Items from a dataset

★ ★ ★ ★ ★ ★ ★

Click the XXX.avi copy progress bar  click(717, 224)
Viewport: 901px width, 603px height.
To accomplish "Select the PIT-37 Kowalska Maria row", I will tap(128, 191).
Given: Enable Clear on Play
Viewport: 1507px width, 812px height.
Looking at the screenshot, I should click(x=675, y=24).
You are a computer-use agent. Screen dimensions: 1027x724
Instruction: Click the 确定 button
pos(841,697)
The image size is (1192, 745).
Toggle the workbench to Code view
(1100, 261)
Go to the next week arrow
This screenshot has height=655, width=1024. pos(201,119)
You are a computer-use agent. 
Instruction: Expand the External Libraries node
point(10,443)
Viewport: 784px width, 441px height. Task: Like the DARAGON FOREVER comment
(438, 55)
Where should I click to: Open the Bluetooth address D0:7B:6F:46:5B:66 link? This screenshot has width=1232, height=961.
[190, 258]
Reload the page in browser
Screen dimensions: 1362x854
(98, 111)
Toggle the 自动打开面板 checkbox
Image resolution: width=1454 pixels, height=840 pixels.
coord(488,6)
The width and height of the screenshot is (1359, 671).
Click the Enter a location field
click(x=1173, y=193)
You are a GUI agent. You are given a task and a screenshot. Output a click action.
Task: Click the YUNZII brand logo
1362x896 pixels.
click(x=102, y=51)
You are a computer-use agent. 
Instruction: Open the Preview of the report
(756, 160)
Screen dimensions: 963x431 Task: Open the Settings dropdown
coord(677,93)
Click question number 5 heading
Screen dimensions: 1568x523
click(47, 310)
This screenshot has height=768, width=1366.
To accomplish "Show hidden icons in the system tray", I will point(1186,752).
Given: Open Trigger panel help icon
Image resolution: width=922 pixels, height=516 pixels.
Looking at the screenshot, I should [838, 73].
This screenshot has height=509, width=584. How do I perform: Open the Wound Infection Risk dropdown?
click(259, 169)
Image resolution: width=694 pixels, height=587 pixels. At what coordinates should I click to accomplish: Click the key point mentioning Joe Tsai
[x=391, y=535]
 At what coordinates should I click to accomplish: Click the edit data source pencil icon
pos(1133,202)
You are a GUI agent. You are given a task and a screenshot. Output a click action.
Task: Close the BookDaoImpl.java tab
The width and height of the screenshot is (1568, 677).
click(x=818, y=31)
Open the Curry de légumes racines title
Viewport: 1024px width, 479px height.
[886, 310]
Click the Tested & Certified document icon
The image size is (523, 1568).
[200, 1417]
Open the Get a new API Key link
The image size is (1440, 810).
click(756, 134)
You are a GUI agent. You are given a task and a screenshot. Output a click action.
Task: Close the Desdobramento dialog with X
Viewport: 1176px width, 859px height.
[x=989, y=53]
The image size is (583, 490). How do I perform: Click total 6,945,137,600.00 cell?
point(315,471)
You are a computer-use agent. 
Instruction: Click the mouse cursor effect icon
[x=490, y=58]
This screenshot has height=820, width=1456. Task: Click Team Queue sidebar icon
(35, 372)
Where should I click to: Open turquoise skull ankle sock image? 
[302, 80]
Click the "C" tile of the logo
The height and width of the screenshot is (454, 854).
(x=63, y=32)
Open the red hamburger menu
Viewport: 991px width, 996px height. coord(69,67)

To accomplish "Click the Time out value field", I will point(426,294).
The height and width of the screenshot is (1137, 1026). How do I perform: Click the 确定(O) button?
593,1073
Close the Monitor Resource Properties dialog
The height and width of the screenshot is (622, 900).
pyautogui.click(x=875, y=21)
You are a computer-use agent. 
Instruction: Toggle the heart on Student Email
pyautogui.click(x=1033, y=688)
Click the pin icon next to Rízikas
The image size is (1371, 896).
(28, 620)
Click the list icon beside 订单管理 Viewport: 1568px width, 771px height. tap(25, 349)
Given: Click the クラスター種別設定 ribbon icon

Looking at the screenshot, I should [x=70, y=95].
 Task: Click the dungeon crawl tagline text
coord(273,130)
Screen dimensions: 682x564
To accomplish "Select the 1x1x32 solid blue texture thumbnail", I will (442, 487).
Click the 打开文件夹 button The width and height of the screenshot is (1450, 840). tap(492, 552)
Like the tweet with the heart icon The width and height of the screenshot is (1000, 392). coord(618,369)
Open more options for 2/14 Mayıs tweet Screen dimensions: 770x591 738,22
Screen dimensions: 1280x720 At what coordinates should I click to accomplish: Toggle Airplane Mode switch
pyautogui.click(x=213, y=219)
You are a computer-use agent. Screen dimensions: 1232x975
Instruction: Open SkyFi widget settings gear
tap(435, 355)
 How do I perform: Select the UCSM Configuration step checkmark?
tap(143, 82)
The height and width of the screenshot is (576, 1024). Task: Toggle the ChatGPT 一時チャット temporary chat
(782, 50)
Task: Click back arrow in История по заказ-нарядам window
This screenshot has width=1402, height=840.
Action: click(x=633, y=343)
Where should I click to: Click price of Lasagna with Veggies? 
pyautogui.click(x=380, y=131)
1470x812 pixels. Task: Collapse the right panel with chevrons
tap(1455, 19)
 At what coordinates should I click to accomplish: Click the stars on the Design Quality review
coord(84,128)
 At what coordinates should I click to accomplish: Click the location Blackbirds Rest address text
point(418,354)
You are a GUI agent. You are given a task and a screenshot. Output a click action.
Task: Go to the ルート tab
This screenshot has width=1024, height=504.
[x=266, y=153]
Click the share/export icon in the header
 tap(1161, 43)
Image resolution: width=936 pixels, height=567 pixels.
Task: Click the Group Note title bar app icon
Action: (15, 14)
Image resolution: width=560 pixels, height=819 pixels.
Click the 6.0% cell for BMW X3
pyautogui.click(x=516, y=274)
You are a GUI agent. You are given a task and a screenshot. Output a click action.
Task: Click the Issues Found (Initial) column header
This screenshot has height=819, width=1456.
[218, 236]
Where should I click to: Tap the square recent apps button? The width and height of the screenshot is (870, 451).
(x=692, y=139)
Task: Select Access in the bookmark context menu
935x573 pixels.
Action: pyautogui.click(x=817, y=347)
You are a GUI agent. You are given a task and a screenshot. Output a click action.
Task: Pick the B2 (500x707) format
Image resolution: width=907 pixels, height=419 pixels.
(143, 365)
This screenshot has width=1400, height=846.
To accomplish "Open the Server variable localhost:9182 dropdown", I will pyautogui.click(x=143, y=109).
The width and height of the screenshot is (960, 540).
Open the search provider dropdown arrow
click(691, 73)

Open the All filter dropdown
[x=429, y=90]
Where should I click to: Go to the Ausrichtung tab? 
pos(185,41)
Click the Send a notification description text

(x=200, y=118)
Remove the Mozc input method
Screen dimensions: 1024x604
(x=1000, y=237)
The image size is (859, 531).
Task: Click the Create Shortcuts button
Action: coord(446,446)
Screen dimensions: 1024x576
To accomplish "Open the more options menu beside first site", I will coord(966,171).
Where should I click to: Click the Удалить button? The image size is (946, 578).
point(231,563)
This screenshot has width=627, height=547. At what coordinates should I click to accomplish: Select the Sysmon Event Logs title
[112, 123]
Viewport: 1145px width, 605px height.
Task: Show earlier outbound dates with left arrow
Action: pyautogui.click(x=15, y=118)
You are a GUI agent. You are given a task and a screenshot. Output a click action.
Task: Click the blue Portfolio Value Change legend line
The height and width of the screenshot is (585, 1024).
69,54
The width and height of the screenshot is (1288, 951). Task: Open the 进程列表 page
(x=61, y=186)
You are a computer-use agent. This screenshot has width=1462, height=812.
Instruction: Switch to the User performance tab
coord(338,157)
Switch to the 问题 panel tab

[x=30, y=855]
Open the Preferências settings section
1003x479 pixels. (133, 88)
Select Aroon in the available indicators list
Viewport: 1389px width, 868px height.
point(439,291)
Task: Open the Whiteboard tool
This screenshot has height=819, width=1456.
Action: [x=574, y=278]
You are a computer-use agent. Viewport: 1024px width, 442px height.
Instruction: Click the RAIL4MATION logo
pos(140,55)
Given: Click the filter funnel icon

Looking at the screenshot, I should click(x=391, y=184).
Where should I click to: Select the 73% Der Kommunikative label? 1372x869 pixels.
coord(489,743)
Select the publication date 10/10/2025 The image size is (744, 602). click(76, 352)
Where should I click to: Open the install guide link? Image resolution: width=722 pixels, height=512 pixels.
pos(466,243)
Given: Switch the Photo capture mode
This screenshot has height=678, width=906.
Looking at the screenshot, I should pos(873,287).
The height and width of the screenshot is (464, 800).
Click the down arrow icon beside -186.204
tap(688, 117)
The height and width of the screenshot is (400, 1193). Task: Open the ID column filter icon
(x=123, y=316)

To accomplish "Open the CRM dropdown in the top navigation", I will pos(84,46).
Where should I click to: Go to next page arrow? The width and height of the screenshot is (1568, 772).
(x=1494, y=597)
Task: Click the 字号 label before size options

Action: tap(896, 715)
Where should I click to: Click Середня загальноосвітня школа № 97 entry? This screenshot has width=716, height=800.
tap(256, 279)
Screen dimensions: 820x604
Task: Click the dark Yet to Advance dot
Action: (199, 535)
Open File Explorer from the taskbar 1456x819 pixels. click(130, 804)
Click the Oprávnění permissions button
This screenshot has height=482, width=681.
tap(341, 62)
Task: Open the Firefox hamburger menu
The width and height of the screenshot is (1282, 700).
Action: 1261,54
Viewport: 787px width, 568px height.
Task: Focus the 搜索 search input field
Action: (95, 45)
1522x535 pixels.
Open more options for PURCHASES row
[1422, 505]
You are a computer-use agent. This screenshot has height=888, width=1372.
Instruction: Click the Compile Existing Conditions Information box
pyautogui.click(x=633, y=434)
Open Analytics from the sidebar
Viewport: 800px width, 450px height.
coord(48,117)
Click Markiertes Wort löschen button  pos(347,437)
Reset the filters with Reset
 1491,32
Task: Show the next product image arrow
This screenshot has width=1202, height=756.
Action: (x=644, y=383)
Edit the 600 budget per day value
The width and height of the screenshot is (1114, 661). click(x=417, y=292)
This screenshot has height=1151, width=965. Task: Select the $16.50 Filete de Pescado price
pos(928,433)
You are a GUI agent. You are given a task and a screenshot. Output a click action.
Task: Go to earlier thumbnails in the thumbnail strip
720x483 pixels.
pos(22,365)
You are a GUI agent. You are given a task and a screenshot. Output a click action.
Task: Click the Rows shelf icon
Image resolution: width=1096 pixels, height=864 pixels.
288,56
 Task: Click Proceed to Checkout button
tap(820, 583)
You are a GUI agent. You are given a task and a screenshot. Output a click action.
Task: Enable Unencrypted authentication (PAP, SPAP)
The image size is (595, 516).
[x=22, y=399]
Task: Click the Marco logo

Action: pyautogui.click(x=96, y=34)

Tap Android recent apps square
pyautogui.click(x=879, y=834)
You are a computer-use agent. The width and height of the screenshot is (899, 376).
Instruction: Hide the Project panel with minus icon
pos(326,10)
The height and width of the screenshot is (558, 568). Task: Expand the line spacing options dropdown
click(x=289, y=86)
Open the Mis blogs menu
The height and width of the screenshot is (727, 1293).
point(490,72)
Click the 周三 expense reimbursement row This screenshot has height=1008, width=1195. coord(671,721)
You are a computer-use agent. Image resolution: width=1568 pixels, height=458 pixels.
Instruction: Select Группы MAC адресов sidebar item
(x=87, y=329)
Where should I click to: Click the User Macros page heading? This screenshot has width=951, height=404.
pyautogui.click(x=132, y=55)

★ ★ ★ ★ ★ ★ ★

• SET TASK:
Arrange the lines of the listing from the line with "1470x812 pixels. Task: Collapse" to the line with "(x=200, y=118)", both included, as a JSON list of strings with one string per line. Leave out any blank lines.

• FINAL RESULT:
[
  "1470x812 pixels. Task: Collapse the right panel with chevrons",
  "tap(1455, 19)",
  " At what coordinates should I click to accomplish: Click the stars on the Design Quality review",
  "coord(84,128)",
  " At what coordinates should I click to accomplish: Click the location Blackbirds Rest address text",
  "point(418,354)",
  "You are a GUI agent. You are given a task and a screenshot. Output a click action.",
  "Task: Go to the ルート tab",
  "This screenshot has width=1024, height=504.",
  "[x=266, y=153]",
  "Click the share/export icon in the header",
  " tap(1161, 43)",
  "Image resolution: width=936 pixels, height=567 pixels.",
  "Task: Click the Group Note title bar app icon",
  "Action: (15, 14)",
  "Image resolution: width=560 pixels, height=819 pixels.",
  "Click the 6.0% cell for BMW X3",
  "pyautogui.click(x=516, y=274)",
  "You are a GUI agent. You are given a task and a screenshot. Output a click action.",
  "Task: Click the Issues Found (Initial) column header",
  "This screenshot has height=819, width=1456.",
  "[218, 236]",
  "Where should I click to: Tap the square recent apps button? The width and height of the screenshot is (870, 451).",
  "(x=692, y=139)",
  "Task: Select Access in the bookmark context menu",
  "935x573 pixels.",
  "Action: pyautogui.click(x=817, y=347)",
  "You are a GUI agent. You are given a task and a screenshot. Output a click action.",
  "Task: Pick the B2 (500x707) format",
  "Image resolution: width=907 pixels, height=419 pixels.",
  "(143, 365)",
  "This screenshot has width=1400, height=846.",
  "To accomplish \"Open the Server variable localhost:9182 dropdown\", I will pyautogui.click(x=143, y=109).",
  "The width and height of the screenshot is (960, 540).",
  "Open the search provider dropdown arrow",
  "click(691, 73)",
  "Open the All filter dropdown",
  "[x=429, y=90]",
  "Where should I click to: Go to the Ausrichtung tab? ",
  "pos(185,41)",
  "Click the Send a notification description text",
  "(x=200, y=118)"
]